61

I have been told that you can get a longer lifespan of an SSD if you buy a bigger capacity SSD. The reasoning goes that newer SSDs have wear leveling and thus should sustain the same amount of writing whether you spread this writing on the (logical) disk or not. And if you get an SSD that is twice the size of what you need, then you have twice the capacity to do wear leveling on.

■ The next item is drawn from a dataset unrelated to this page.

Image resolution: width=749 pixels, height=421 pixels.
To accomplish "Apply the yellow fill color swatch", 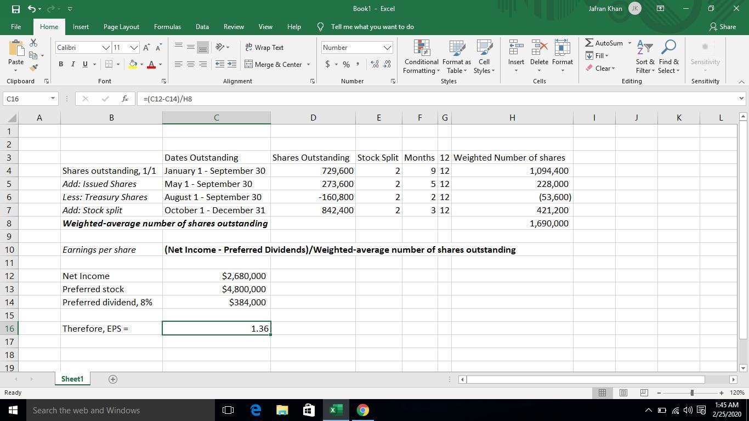I will (133, 65).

Is there any truth to that?

Andrew T.
  • 107
  • 1
  • 6
Ole Tange
  • 2,836
  • 5
  • 29
  • 45
  • 12
    One thing to remember, that's not explicitly mentioned in any of the answers, but that you seem to be aware of, is that is that a larger SSD is not *in itself* less susceptible to wear or has better wear leveling. The important part is how much of the disk you actually use: if you use 75% of the disk, the controller has only 25% to use when performing wear leveling; if you use 50% of the disk, the controller has 50% of the disk to use for wear leveling. The more space that's available for wear leveling, the more effective the wear leveling will be. We call this "overprovisioning". – Micheal Johnson Nov 16 '17 at 16:39
  • 5
    Modern SSDs can use portions of the disk that are filled with data for wear leveling too. Punch [static wear leveling](https://en.wikipedia.org/wiki/Wear_leveling#Static_wear_leveling) into your favorite search engine. – David Schwartz Nov 16 '17 at 19:01
  • @MichealJohnson: That's not quite accurate - even if the disk is 100% full, the controller can still use all of the disk for wear levelling. That's because it can move pages around, so that even blocks that contain data that never changes (eg the base OS files) can share some of the wear. – psmears Nov 17 '17 at 11:58
  • @psmears Fair enough, but my point was that "larger SSD = better wear leveling" is not always true. The only benefit that one obtains *from using a larger SSD* with regards to wear leveling comes from the fact that less of the disk is used so more space is available for wear leveling. Whether or not the controller can use occupied space for wear leveling is irrelevant, and I'm well aware that controllers do typically do this; the point is that more free space leads to better wear leveling, so storing the same amount of data on a larger SSD leads to better wear leveling. – Micheal Johnson Nov 17 '17 at 12:47
  • 2
    Theoretically getting a larger drive and using less of it will wear out the drive slower because you are using a smaller portion of it. It also helps avoid the read/erase/rewrite cycle that can occur on a nearly full drive and so helps keep the write amplification down but I don't think drives dying due to flash wear is particularly common. A website did a test and every drive they tested lasted well beyond their specified write limit. http://techreport.com/review/27909/the-ssd-endurance-experiment-theyre-all-dead – Evan Steinbrenner Nov 17 '17 at 19:37

8 Answers8

62

This is true, and it was one of the key motivation to backing the switch from SLC (fast and durable flash cells, but small capacity) to MLC (slower and less durable flash cells, but bigger capacity). To give you some ballpark numbers (on old 34nm tech):

  • SLC drive: 100K P/E cycles (program-erase cycles), 100 GB in size, 10 DWPD (Drive Writes Per Day) x 5y, total 1825 TBW (TeraBytes Written);
  • MLC drive: 30K P/E cycles, 200 GB in size, 3 DWPD x 5y, total 1095 TBW.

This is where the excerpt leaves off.